Don Landwehr begin his printing career by peering into a print shop window. After 40 years, he has opened many windows for many print shops.
By Kristen E. Monte
THE GRACIOUS nature of Don Landwehr is one good reason he has been able to grow several print shops over his lifelong career. It is also the secret to Landwehr's success as a manager: He surrounds himself with good people and keeps challenging them.
"It's important to keep 90 percent of the criticism and to only pass on 10 percent of it; to pass on 90 percent of the recognition and keep only 10 percent," quips Landwehr.
Born and raised in the Green Bay, Wis., area, Landwehr—currently in-plant manager for Wisconsin Public Services Corp.—began his career in printing at the age of 15.
Back then, whenever he would walk to a field near his house to check on his rabbit traps, Landwehr would pass a silkscreen shop. He often stopped to peer through the window. One day, the owner came out and asked him to step inside for a better look. The owner went on to teach him the print process and Landwehr ended up working there throughout high school.
After graduation, Landwehr joined the U..S. Navy and completed three tours of duty in Vietnam. After this six-year stint, he returned to Green Bay and went back to the silkscreen shop, where he was made pressman and eventually manager.
The Reinhold Sign Shop, as it was called, had grown into a sign and screen shop. Landwehr also grew, by receiving a degree in Graphics Communications from Northeastern Wisconsin Technical College. After a couple of years as manager, during which he oversaw three additions to the facility, Landwehr left in search of a more challenging position.
He went on to manage the print shop at St. Vincent's Hospital. He also did some consulting on the side.
Consulting Pays Off
Five years later, he was offered a position with Wisconsin Public Services' print shop, in Green Bay. Landwehr had done some consulting there, and when its manager retired, WPS decided he would be the best person to implement the improvements he had suggested.
"I told them I planned on staying five to seven years, that when it starts to get boring I'll be on my way. That was 20 years ago," says Landwehr.
When he began at the print shop in 1985, it had a couple of small presses, it only ran color on Mondays and it produced 400,000 impressions per month with five employees.
"My first day on the job, I cleaned all of the presses to show the employees that I could get my hands dirty," says Landwehr. "Then I looked at the equipment list. [The shop] had limited typesetting and no design. We needed to add a two-color press and some bindery equipment."
With the new equipment the shop was able to reach 500,000 impressions a month. Over the next year that increased to one million impressions.

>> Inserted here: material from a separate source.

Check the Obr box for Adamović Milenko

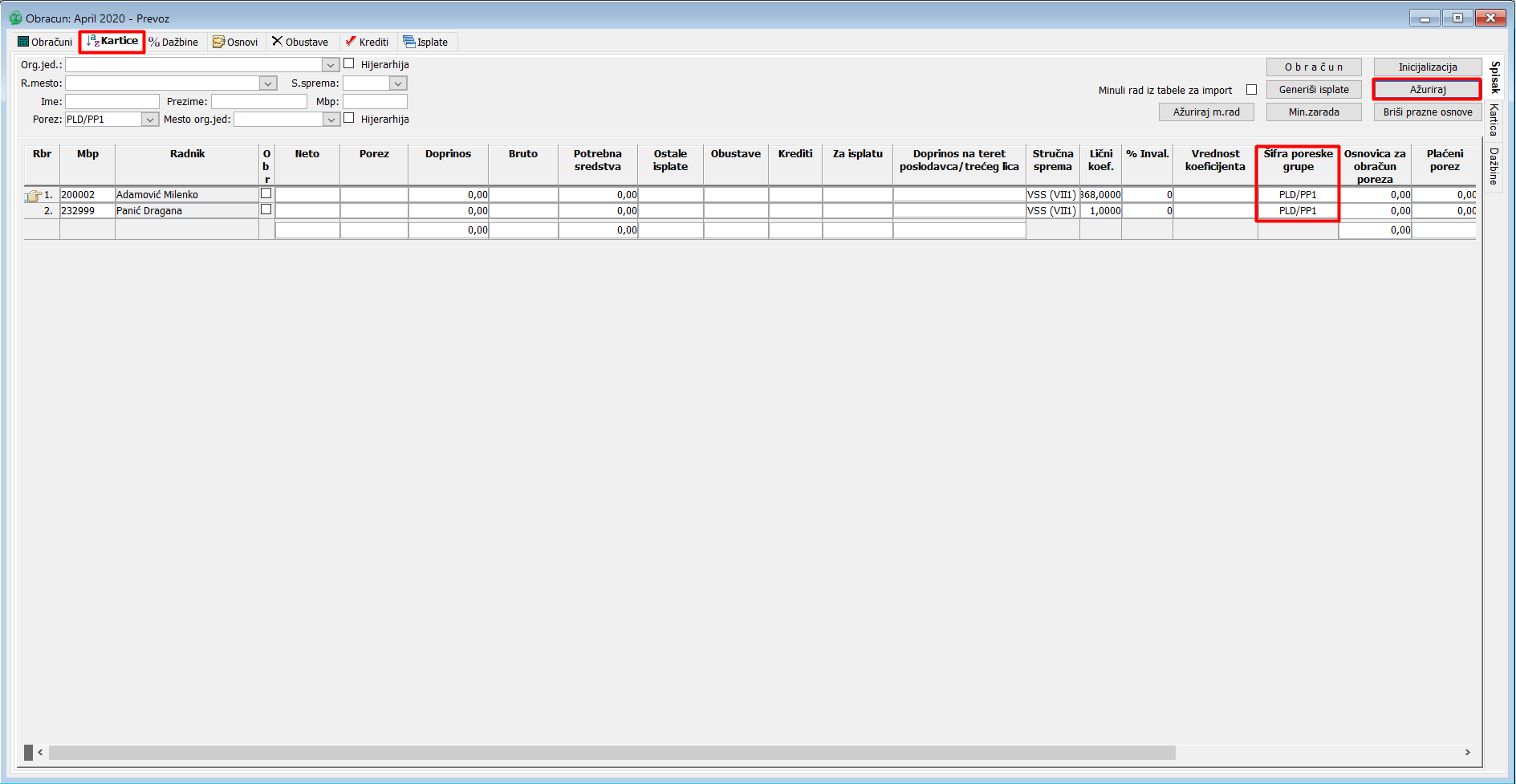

The in-plant is now producing over three million monthly impressions with 18 employees, eight of them in the print shop. Presses include a four-color Didde Webcom 700, a Hamada H234c, two- and four-color Ryobi presses, three black-and-white Canon copiers and two color Canon copiers, plus sign making and engraving equipment. The annual operating budget is $4 million.

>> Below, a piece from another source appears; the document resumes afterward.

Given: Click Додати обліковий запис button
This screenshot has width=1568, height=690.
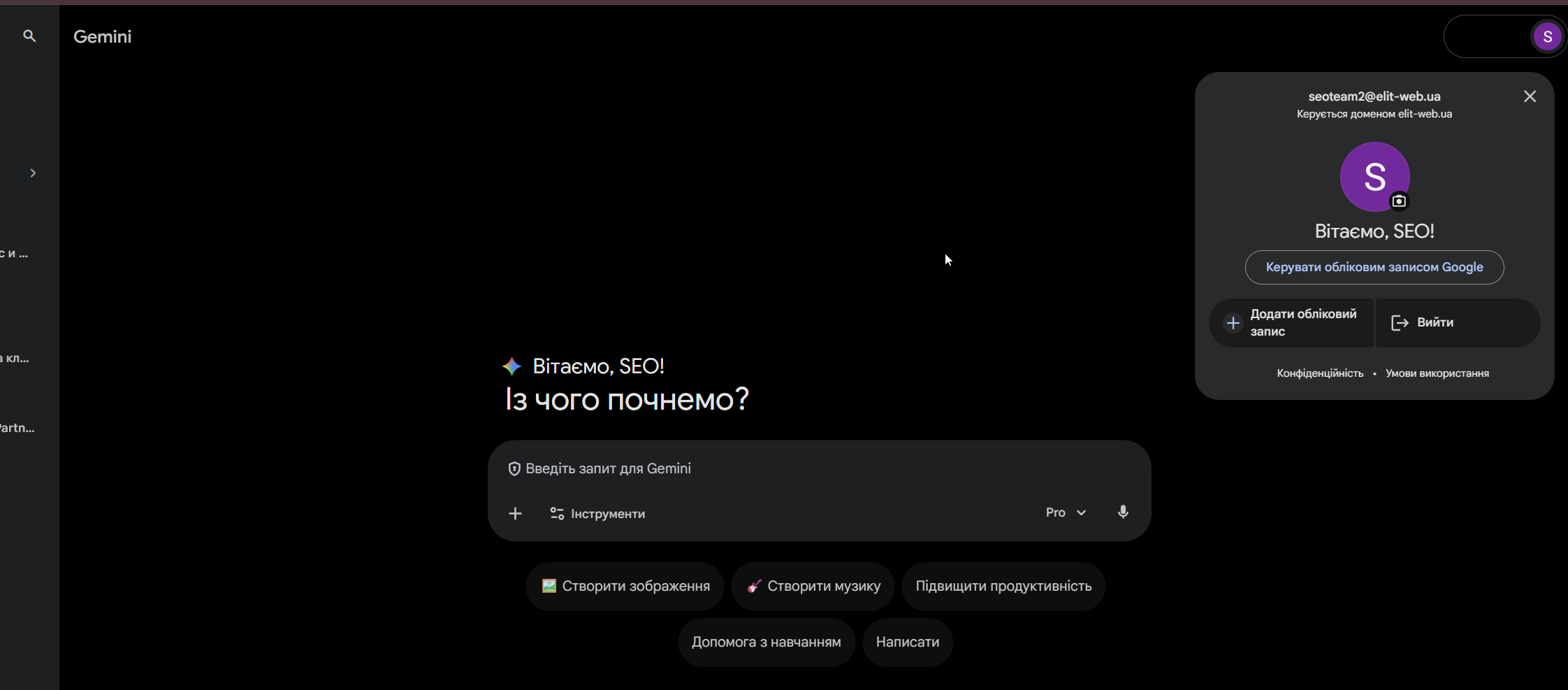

Four years ago the print shop merged with the mailroom and reprographics departments to form a complete one-stop shop. Landwehr feels its smooth transition to one shop is his greatest success as a manager.
In the future, Landwehr says the in-plant needs to better utilize variable data printing technologies and continue to purchase cost-effective equipment. Unfortunately, the shop will have to go it alone; Landwehr plans to retire on October 31.
He says he plans to stay involved with the International Publishing Management Association and with the postal council and will continue consulting part time. In his more-than-40-year career, Landwehr has twice been named IPMA's Region 3 Member of the Year (in 1984 and 1995) and was named Outstanding Contributor in 2004.
Married with two adult children and three grandchildren, Landwehr is a skilled woodsman, having built everything from cabinets and furniture to a log cabin home. He also enjoys hunting and fishing and is a trained pilot.
"One of my best attributes is how I handle people," concludes Landwehr. "You should never look down on people except to help them up. It is important for a manager to take the heat off their people and to help them do better by providing them with better resources, not by beating them over the head with a crowbar."